===== DATA SHOWN

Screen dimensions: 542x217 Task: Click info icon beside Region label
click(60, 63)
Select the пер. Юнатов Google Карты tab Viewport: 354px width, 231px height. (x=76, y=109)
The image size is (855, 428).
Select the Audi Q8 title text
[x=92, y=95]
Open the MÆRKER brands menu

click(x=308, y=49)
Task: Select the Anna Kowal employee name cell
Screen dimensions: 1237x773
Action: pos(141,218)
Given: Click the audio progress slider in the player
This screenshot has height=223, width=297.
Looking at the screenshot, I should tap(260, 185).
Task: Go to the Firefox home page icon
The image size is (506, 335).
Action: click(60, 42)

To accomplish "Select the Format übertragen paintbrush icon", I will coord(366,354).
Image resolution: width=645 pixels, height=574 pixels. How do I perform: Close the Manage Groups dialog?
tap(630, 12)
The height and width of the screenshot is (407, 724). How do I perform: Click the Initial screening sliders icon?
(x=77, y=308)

==========
===== DATA SHOWN

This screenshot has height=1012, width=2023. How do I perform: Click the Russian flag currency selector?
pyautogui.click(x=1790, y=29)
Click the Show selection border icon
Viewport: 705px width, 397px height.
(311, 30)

==========

### WORK REQUIRED
The range runs from the line above containing "Select the Audi Q8 title text" to the line containing "Given: Click the", inclusive. Restate those lines word for word and no others.

### RESULT OF THE TASK
Select the Audi Q8 title text
[x=92, y=95]
Open the MÆRKER brands menu

click(x=308, y=49)
Task: Select the Anna Kowal employee name cell
Screen dimensions: 1237x773
Action: pos(141,218)
Given: Click the audio progress slider in the player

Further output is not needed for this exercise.